Furbo anão de unhas sujas e roídas
Monstrengo sub-reptício, glabro homúnculo
Que empesteias as brancas madrugadas
Com teu suave cheiro de necrose
Alexandra, a Caçadora
Que Alexandre, o Grande é grande
Todos sabemos de cor
Mas nunca como Alexandra
Porque Alexandra é a maior!
Olhem bem o nome: rima
Com força locomotriz
Pode subir serra acima
Pode voar a Paris.
(...)
Vai, caçadorinha, caça
A vida com as tuas setas
E caça o tempo que passa
No olhar triste dos poetas.
O Menestrel de nosso tempo*
Por Fernando Sabino
"Trinta anos de convivência! Um dia desses marcamos um encontro. Escolhemos um bar pouco freqüentado, onde pudéssemos conversar calmamente. E de súbito, solenizados diante de nosso uísque, em silêncio até ali, nos olhamos e começamos a rir: engraçado esse nosso encontro para conversar. Conversar o quê? Já não conversamos tudo? Pois então vamos embora, não é isso mesmo? E começamos a rir como dois idiotas, sem perceber que estávamos exercendo o simples ritual da amizade além das palavras."
*Texto publicado no Jorna do Brasil, dia 7 de maio de 1973.

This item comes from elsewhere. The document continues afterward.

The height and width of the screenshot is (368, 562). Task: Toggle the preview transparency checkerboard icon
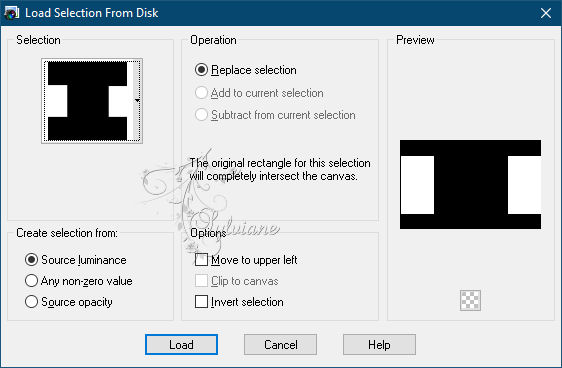470,300
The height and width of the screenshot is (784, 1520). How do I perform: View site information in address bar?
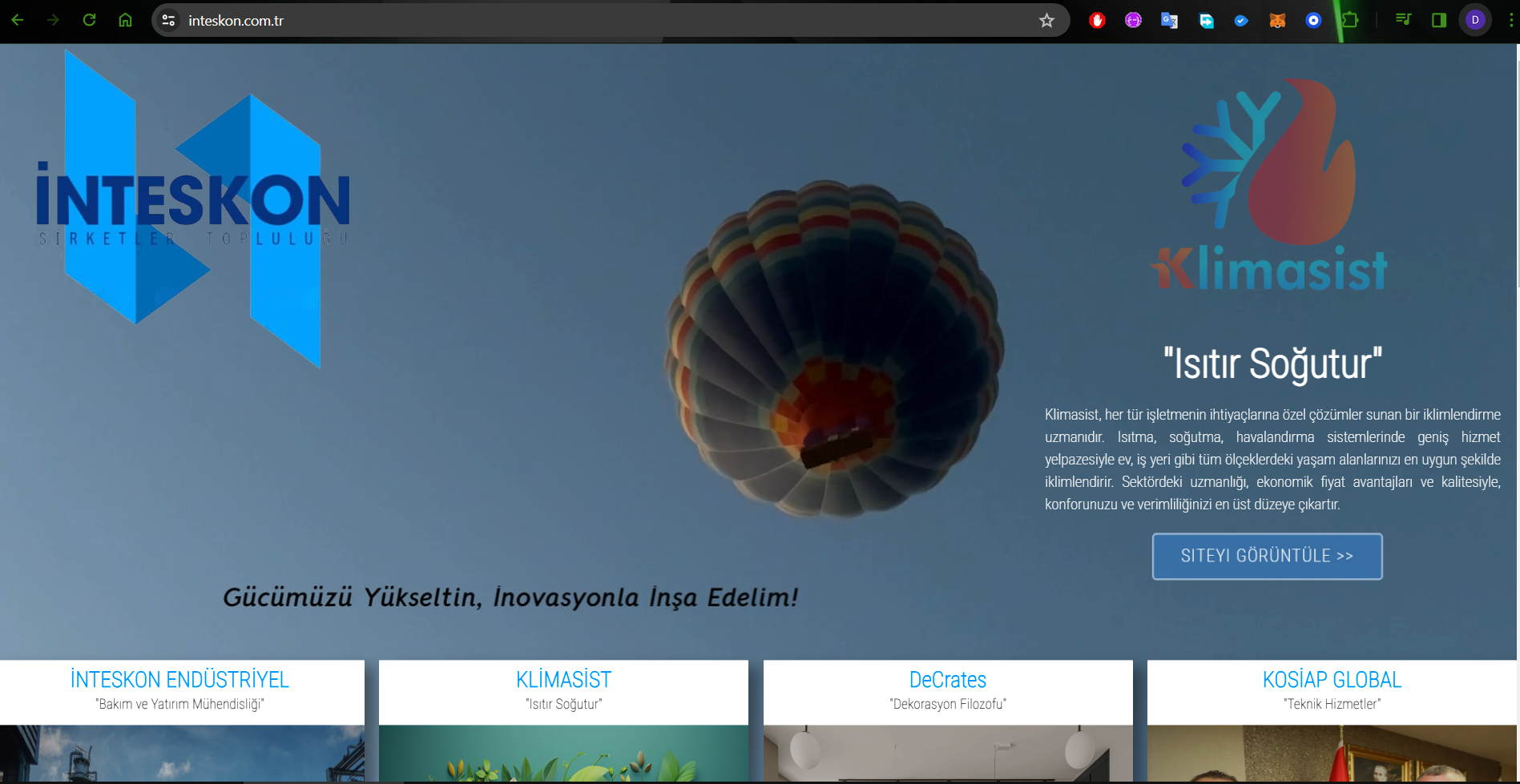coord(168,21)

Vinicius: o caminho do poeta*
Por Ferreira Gullar
"Muita gente vê na adesão de Vinicius à música popular um abandono de sua carreira de poeta. Mas essa é uma visão equivocada. Na verdade, trata-se de um desdobramento natural de sua experiência, que vem do metafísico ao cotidiano, do erudito ao popular. É um processo de redescoberta de si mesmo e de exploração permanente de suas potencialidades expressivas que o conduz à música. E é também um processo de desmistificação da poesia, como temática e como forma."
*Texto publicado no Jornal da Tarde, no dia 12 de julho de 1980.
Eu sou Vinicius de Moraes*
Por Caetano Veloso
"A palavra pureza tem uma freqüência alta na poesia e nas letras de música de Vinicius, como tinha até na sua conversa. E, no entanto, depois da aprovação do cinema falado, que não foi tão difícil, e sobretudo com a adesão à música popular, à nossa cultura nascida da senzala, ele passou a fazer uma grande exibição de não temer a impureza, qualquer uma. O Vinicius se encharcou de toda a impureza. Há até canções em que ele realmente beira a mera vulgaridade. E ele não se incomodava com isso, porque era puro, porque sabia que podia fazê-lo permanecendo puro. Esse entregar-se puramente às impurezas é a pureza última, é a pureza máxima."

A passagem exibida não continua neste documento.